High-Dose Vitamin D Disappoints for Preventing Crohn’s Recurrence

Despite previous evidence of its anti-inflammatory effects, high doses of vitamin D did not reduce the incidence of endoscopic or clinical recurrence of Crohn’s disease in patients who underwent ileocolonic resection with anastomosis, a placebo-controlled study from Belgium and the Netherlands found.

“Vitamin D at a dose of 25,000 IU/week orally did not reduce endoscopic or clinical recurrence compared to placebo, despite doubling of the serum concentrations,” Geert D’Haens, MD, PhD, of Amsterdam University Medical Centre, and associates wrote in Clinical Gastroenterology and Hepatology.

Debate is ongoing whether vitamin D deficiency is a cause or consequence of active Crohn’s disease, since deficiency of this vitamin is common in these patients, and interventional trials have provided no conclusive answers so far. But some research has suggested vitamin D may play a bidirectional role in the inflammation of Crohn’s disease.

According to the authors, who said theirs is the first study to monitor Crohn’s disease activity endoscopically during vitamin D therapy, a postoperative trial is “an excellent model for truly investigating the anti-inflammatory effect of, in this case, vitamin D, since following resection the disease could be considered as a ‘reset to zero’ thereby diminishing possible confounding factors as concomitant immunomodulating medication and disease activity.”

They randomized 143 patients 1:1 to vitamin D or placebo in double-blind fashion at 17 Dutch and Belgian hospitals from February 2014 through June 2017. Median age was 32 (interquartile range 25-43), and about 60% were women. At time of surgery, 25 had an inflammatory disease phenotype, 75 had stricturing disease, 36 had a penetrating phenotype by Montreal classification, and 29 had undergone previous surgery. The two groups were well balanced in demographic and disease characteristics.

Participants were assessed at baseline and weeks 2, 6, 12, and 26 for laboratory and clinical parameters and underwent ileocolonoscopy at 26 weeks.

The primary endpoint was endoscopic recurrence (a modified Rutgeerts score ≥i2b, assessed by blinded readers) at 26 weeks.
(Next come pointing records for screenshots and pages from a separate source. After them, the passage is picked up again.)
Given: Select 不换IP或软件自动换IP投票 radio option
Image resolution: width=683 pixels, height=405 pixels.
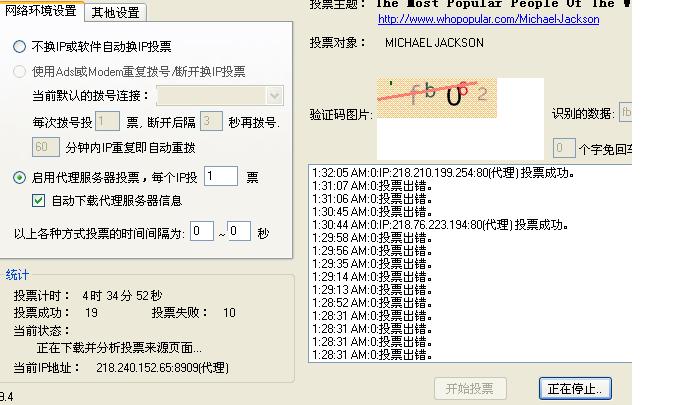Looking at the screenshot, I should coord(20,47).
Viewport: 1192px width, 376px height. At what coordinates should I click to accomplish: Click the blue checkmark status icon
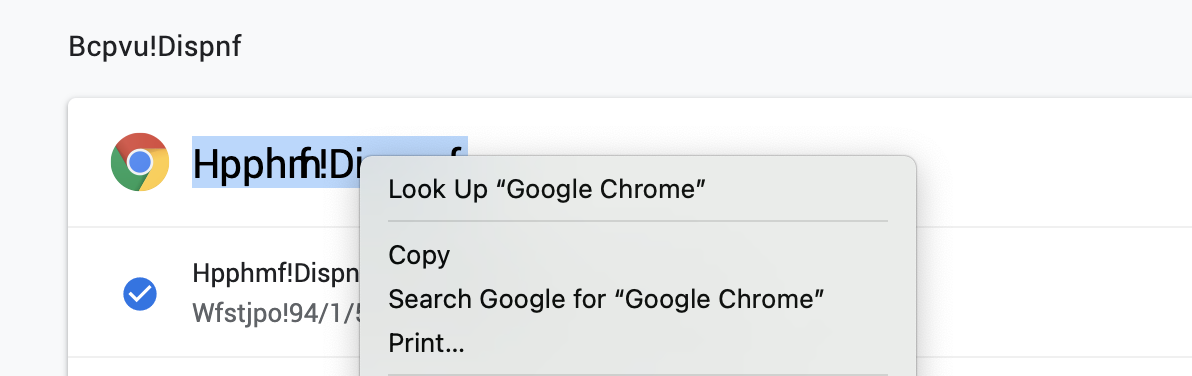click(140, 294)
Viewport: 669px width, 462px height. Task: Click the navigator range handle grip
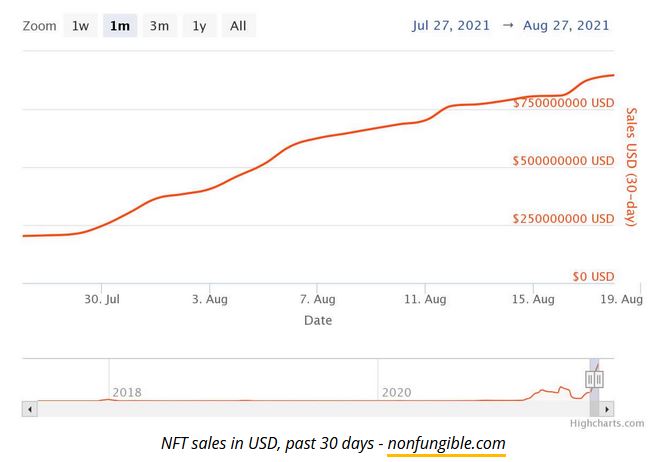click(x=594, y=379)
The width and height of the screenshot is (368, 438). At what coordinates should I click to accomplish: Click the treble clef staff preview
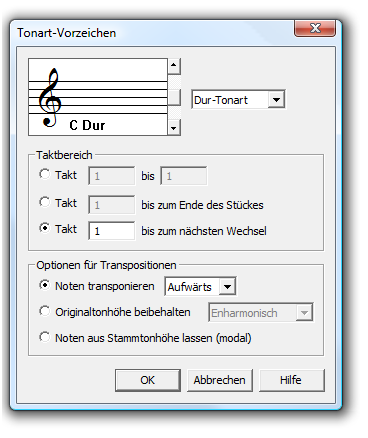98,97
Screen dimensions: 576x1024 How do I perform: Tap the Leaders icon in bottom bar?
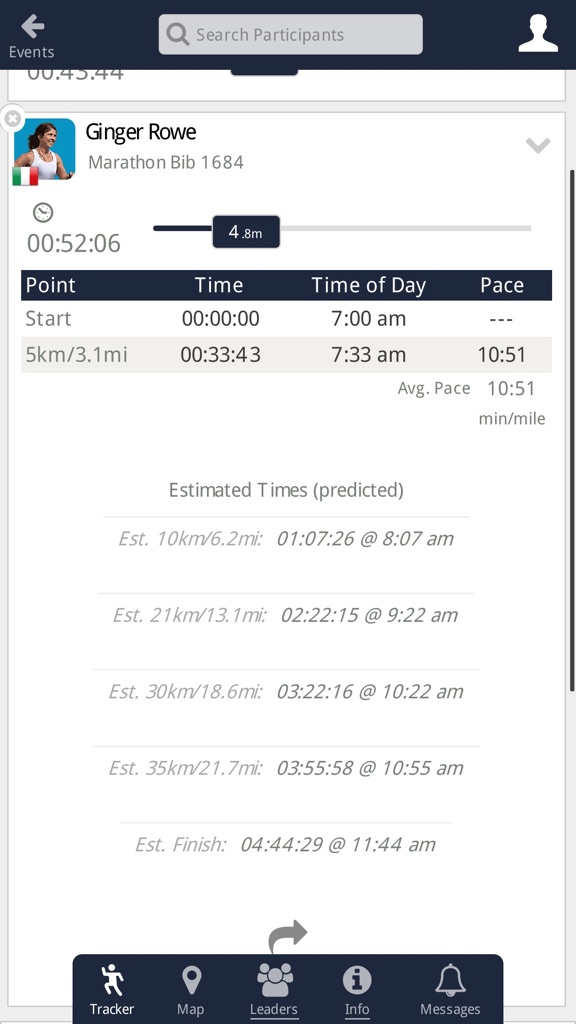(x=273, y=985)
Secondary endpoints included clinical recurrence (Crohn’s Disease Activity Index ≥220) and outcomes associated with patients’ baseline serum concentrations of vitamin D. Changes in quality of life were measured by three instruments, the Short Form-36 Health Survey, the IBD Questionnaire, and the EuroQol 5 Dimensions Questionnaire.
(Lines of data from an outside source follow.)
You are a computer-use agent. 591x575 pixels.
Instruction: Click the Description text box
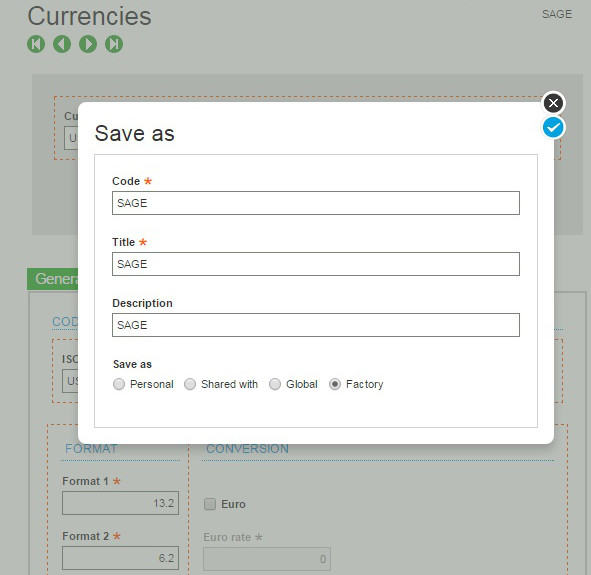point(316,325)
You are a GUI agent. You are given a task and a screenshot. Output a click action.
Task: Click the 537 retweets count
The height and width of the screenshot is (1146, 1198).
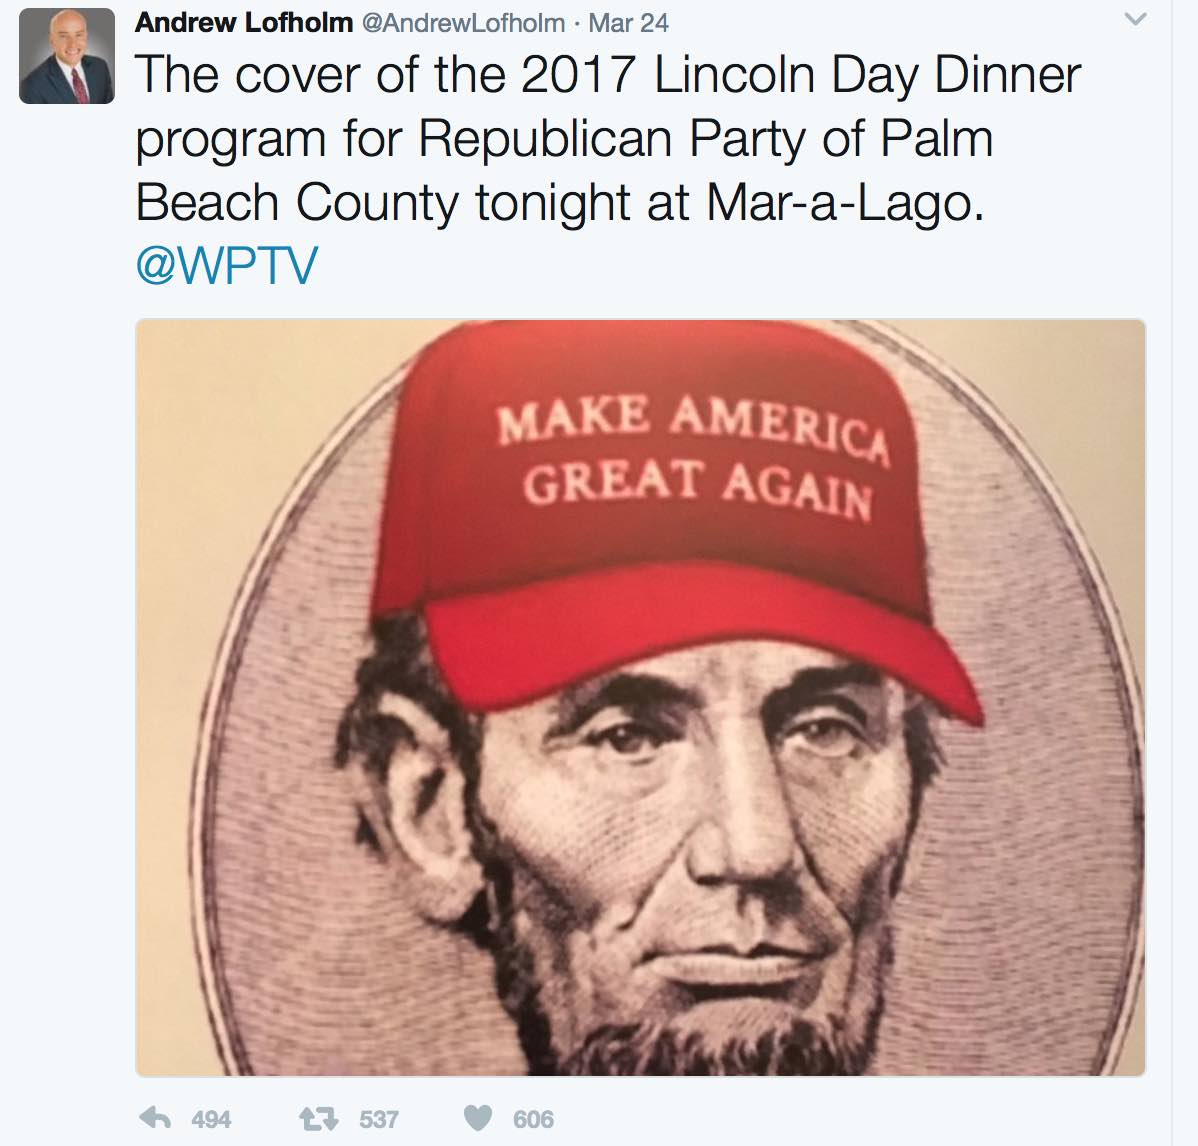[x=379, y=1119]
In the vitamin D group, serum levels of 25-hydroxy vitamin D (25-OH-D) increased from a median of 42 nmol/L at baseline to 81 nmol/L at week 26 (P<0.00001), while levels in the placebo group remained unchanged at 43 nmol/L.
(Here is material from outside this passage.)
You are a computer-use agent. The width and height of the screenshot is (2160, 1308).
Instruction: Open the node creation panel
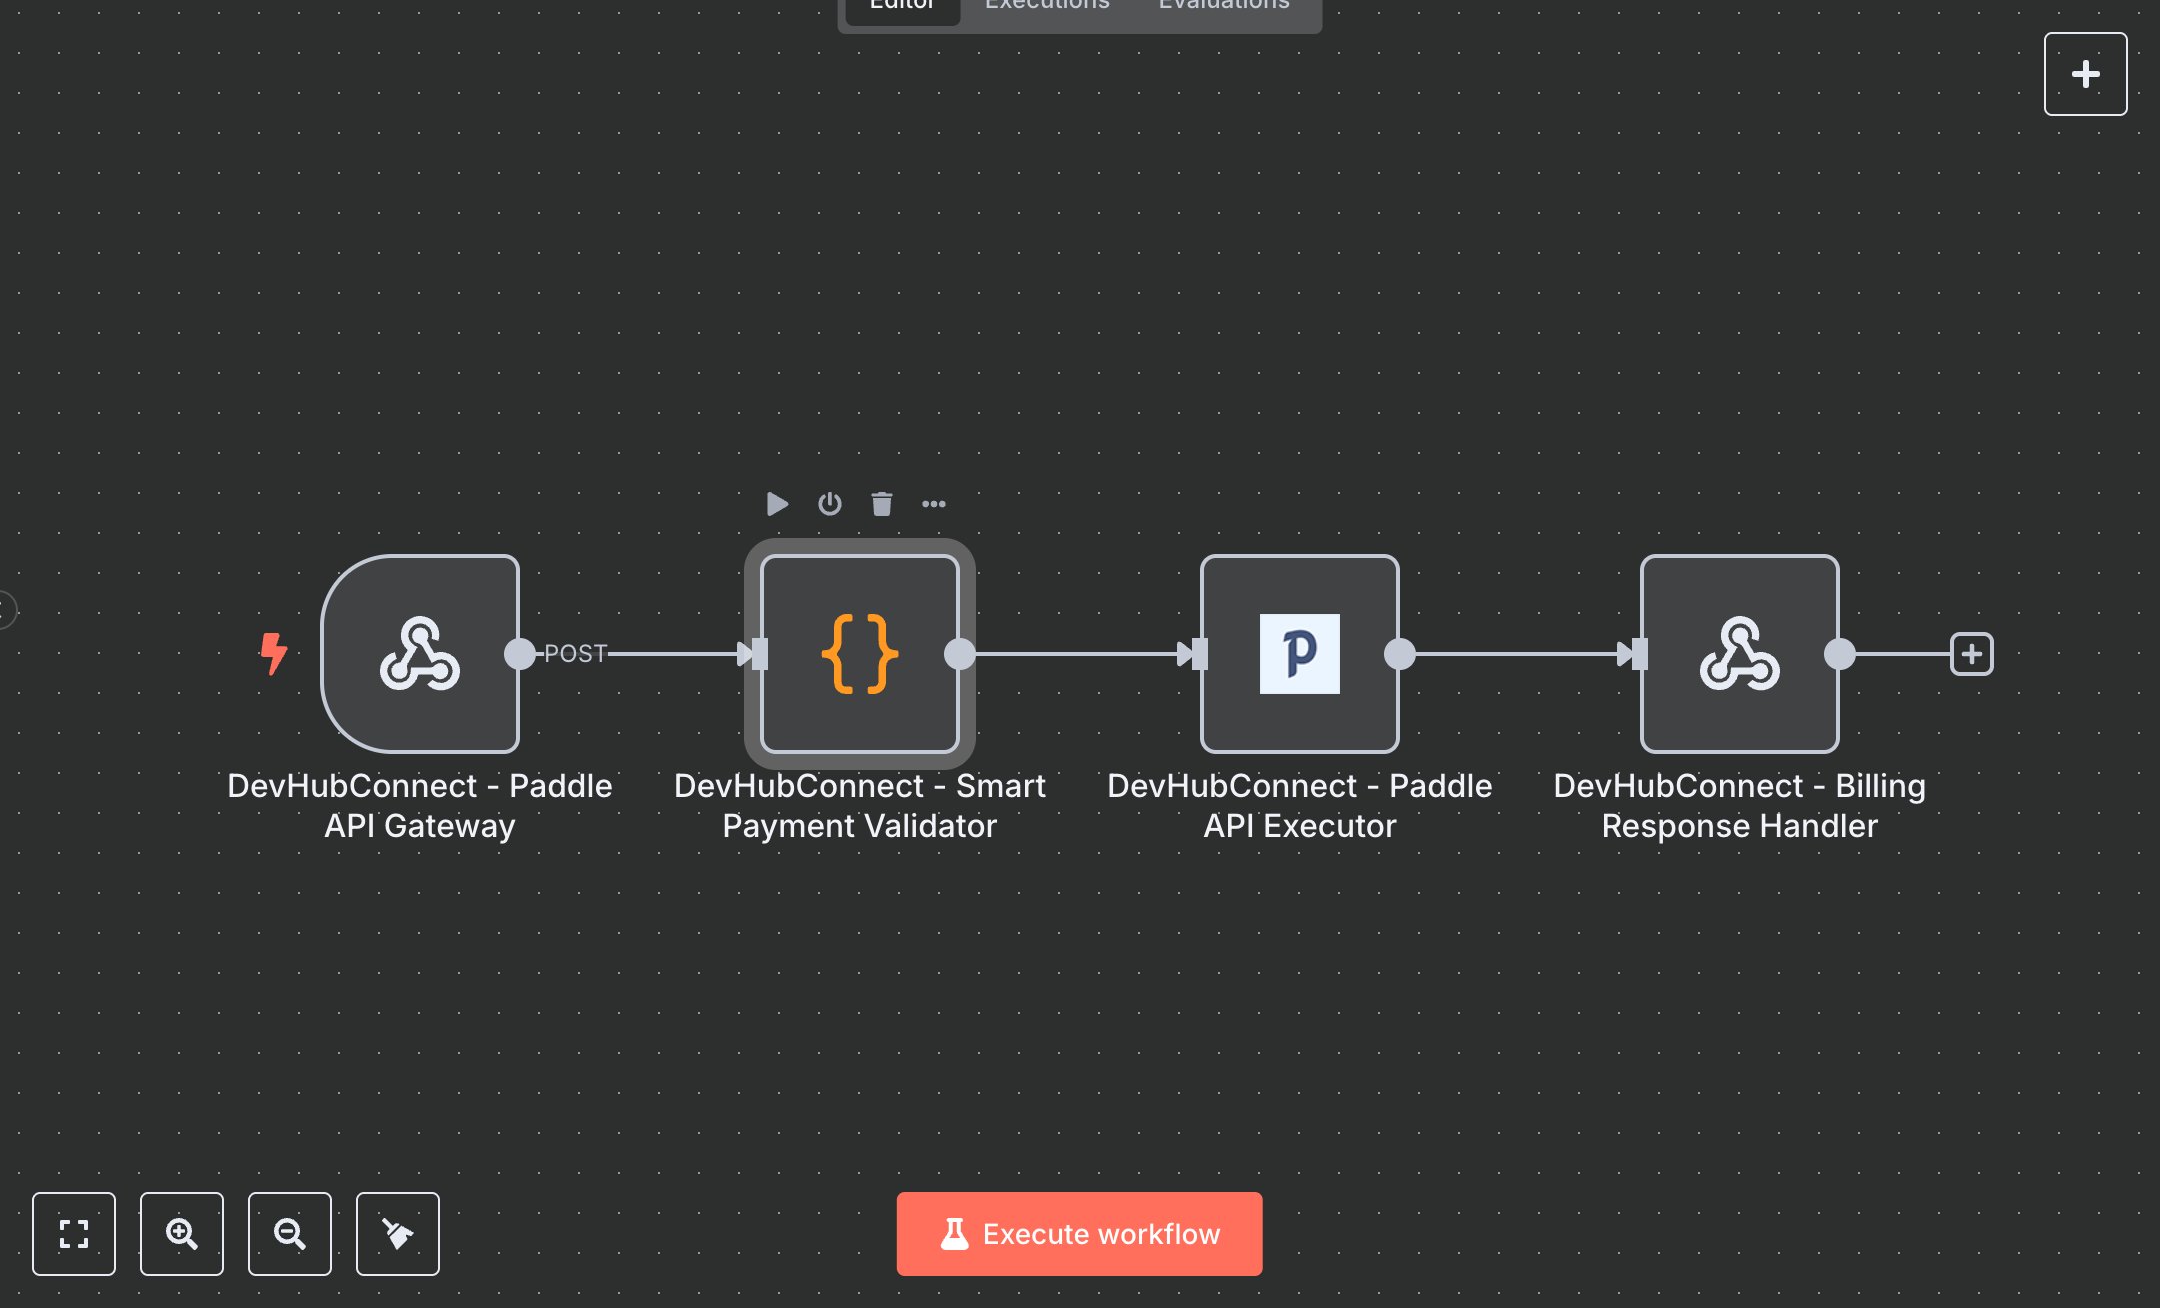pyautogui.click(x=2085, y=73)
In the intention-to-treat analysis, the proportion of patients with endoscopic recurrence at 26 weeks did not differ significantly between the vitamin D and placebo arms (58% vs 66%, P=0.037). Nor did the cumulative rate of clinical recurrence differ significantly between the two groups: 18.1% in the vitamin D group vs 18.3% in the placebo group (P=0.91). Quality of life improved slightly over time in both groups but, again, was not notably different in the two arms (P=0.07).

In line with previous research, current smoking was associated with numerically higher risk for postoperative recurrence, which did not reach statistical significance.

Although significant in Western populations, seasonal variations in 25-OH-D concentrations were minimized over the study’s 3-year, all-season recruitment, and the season in which patients were enrolled had no effect on endoscopic recurrence.

As for safety, 182 adverse events occurred in the vitamin D group and 155 in the placebo group, with 25% relating to surgery.

D’Haens and colleagues acknowledged several study limitations, including an unexpectedly high dropout rate of 18.2%, which prevented achievement of the targeted sample size. Furthermore, all patients received 25,000 IU vitamin D irrespective of serum vitamin D level, but a treat-to-target study design in order to reach serum 25-OH-D levels >75 nmol/L might arguably have been better.